35. It is at once clear that the Statement was issued by ICAI (Council) in discharge of its functions under Section 15(2)(j) of the CA Act – “the regulation and maintenance of the status and standard of professional qualifications of members of the Institute”
36. Paragraph 2.5 of the Statement defines CPE POUs, which are responsible for organizing CPE programs. The said paragraph is set out below:
“2.5 CPE Programme Organising Unit (POU): POUs are responsible for organising CPE programmes or CPE learning activities and include the Council; Committee(s) of the Council; Regional Councils; Branches; ICAI Accounting Research Foundation and XBRL India as constituted under and in terms of the relevant notifications of the Council; and shall also include entities such as CPE Study Chapters, CPE Study Circles, CPE Study Groups or any other unit which may be recognized by Council from time to time for conduct of CPE learning activities and grant of CPE hours credit to members.”
37. Paragraph 2.6 of the Statement defines CPE learning activities as an educational endeavor that maintains and adds value to the professional competence of members and develops the professional knowledge, skills, ethics and attitudes of the members, relevant to their professional responsibilities. Such learning activities, which are eligible for CPE credit hours are divided into structured and unstructured learning activities. ICAI had also issued advisories as to what constitutes structured learning activities and unstructured learning activities.
38. The Statement expressly indicates that it is issued by ICAI in terms of the authority granted to the Council under Section 15 of the CA Act. It also provides that the compliance of the provisions of the Statement are mandatory for members of ICAI. All members of ICAI are required to meet the CPE credit hours requirement as specified by the Council from time to time. The CPE credit hours are the credit hours granted to a member for participating in any CPE learning activity, by way of structured or unstructured learning.
39. ICAI has set up the CPE Director (CPED)for overseeing the academic, technical and administrative functioning of the CPE program.

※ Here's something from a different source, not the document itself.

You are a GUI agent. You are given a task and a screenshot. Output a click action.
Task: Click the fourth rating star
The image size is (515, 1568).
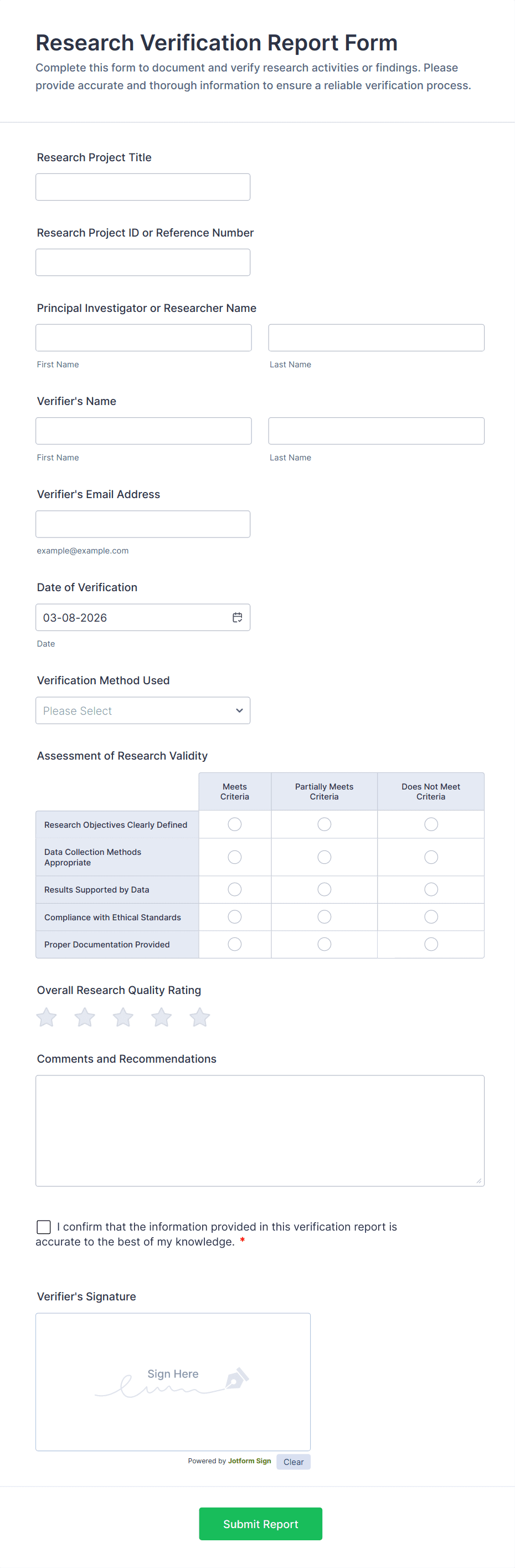coord(162,1017)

It has also constituted a committee known as the CPE Committee as a non-standing committing of the Council of ICAI, which is entrusted with the task of setting strategic directions and overseeing CPE activities of CPE POUs.
40. Article 10 of the Statement sets out the powers and functions of the CPED and the same is reproduced below:
“10.0 Powers and Functions of the CPED
The powers and functions of CPED include the following:
10.1 To design and promulgate annually ‘The CPE Calendar’ prescribing the topics for the CPE learning activities to all POUs for that particular calendar year.

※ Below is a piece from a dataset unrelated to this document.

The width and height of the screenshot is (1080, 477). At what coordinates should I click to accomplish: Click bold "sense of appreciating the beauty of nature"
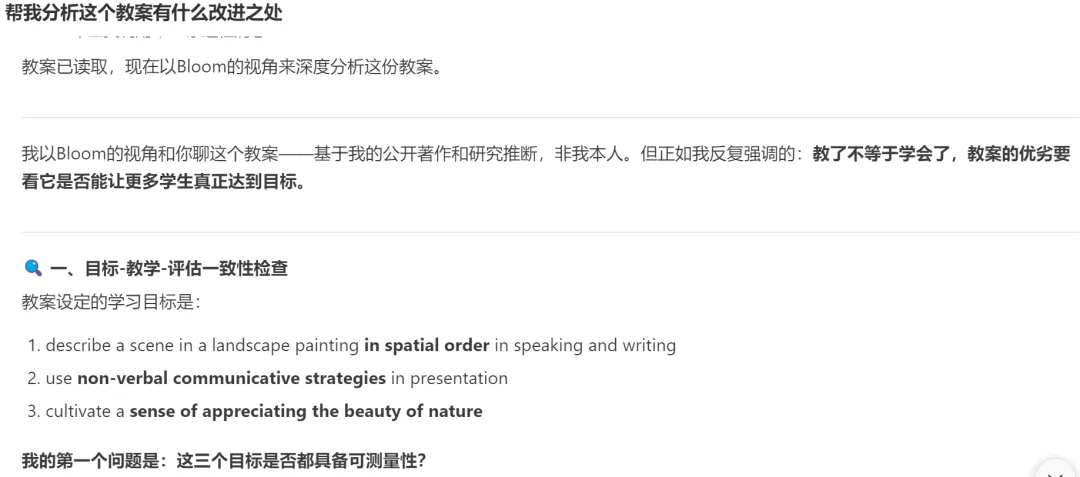306,411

10.2 To prescribe the eligibility of structured and unstructured learning activities for CPE credit hours and to make appropriate modifications in the indicative list of eligible structured and unstructured learning activities as given in the CPE Advisory on Structured CPE Learning Activities and Unstructured CPE Learning Activities respectively.

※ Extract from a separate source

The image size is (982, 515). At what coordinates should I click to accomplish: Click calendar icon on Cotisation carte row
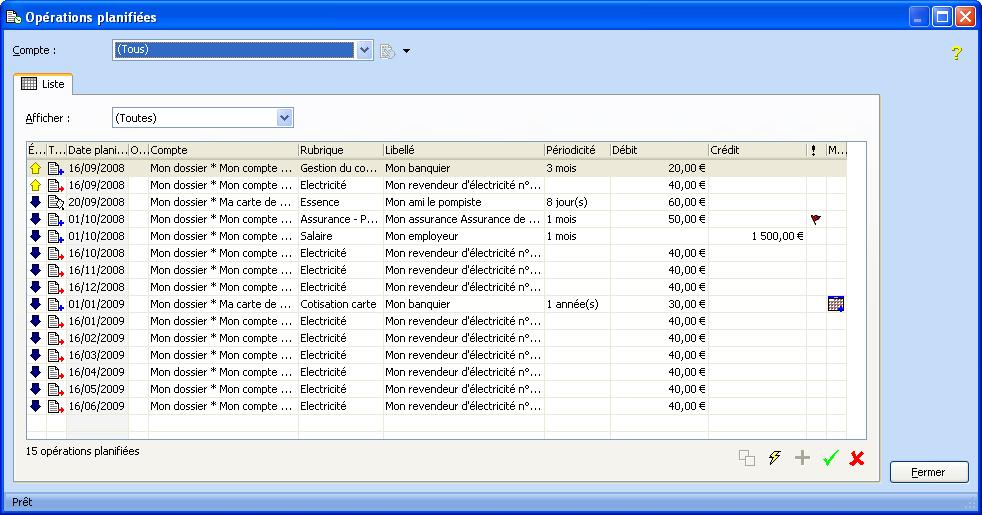(x=836, y=304)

10.3 To approve the grant of CPE credit hours to eligible programmes and such other learning activities as may be decided upon by the Directorate.
10.4 To approve the formation of CPE Chapters/ CPE Study Groups
10.5 To provide guidance to the CPE Study Circles in the formation of Study Circles or any other administrative problem.
10.6 To review and monitor the programmes conducted by various POUs [refer para 13 of this statement]
10.7 To allocate and assign responsibilities to various persons and/ or organisations, as the case may be, for the development of CPE background material.
10.8 To refer to the Council, the cases of noncompliance with the Statement.
10.9 To undertake such activities as in its opinion, are conducive to the development of learning programmes, enhancement of quality and frequency of learning activities, increasing the opportunities for members to avail of CPE learning programmes, and such other actions which may be considered relevant or supportive to any or all of these.
10.10 To frame guidelines to enable the smooth execution of the CPE objectives and to modify such guidelines from time to time
10.11 To frame the guidelines to relax the requirements of applicability of the Statement, generally or with reference to specific cases to avoid hardships.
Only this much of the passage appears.